PROBLEM DETAILS
Among the entries below, find the line with "632x495 pixels.", then quote it and each following line up to and including the line with "Toggle the abcd", and nothing else.

RECORDS FOR PROCESSING
____

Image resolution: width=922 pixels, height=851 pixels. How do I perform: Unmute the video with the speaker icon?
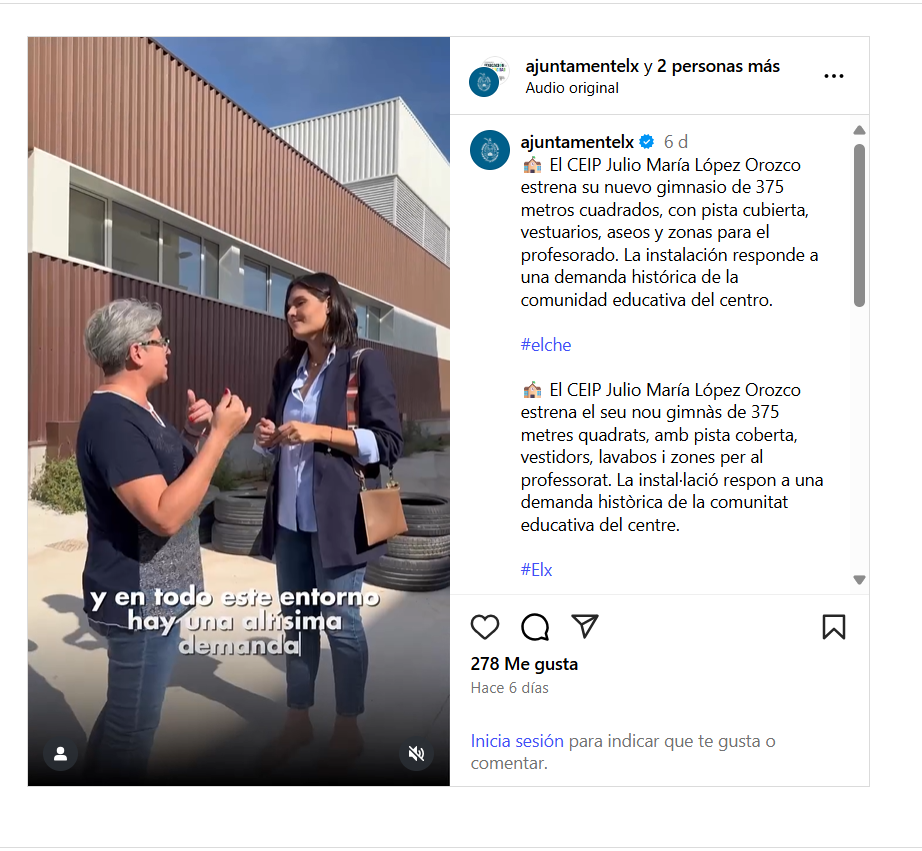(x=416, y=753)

____

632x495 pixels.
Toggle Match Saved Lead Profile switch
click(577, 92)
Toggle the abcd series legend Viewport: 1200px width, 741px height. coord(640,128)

____

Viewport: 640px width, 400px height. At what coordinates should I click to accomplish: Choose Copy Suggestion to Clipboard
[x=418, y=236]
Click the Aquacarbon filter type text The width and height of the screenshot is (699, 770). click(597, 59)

____

RESULT FOR THIS EXERCISE
632x495 pixels.
Toggle Match Saved Lead Profile switch
click(577, 92)
Toggle the abcd series legend Viewport: 1200px width, 741px height. coord(640,128)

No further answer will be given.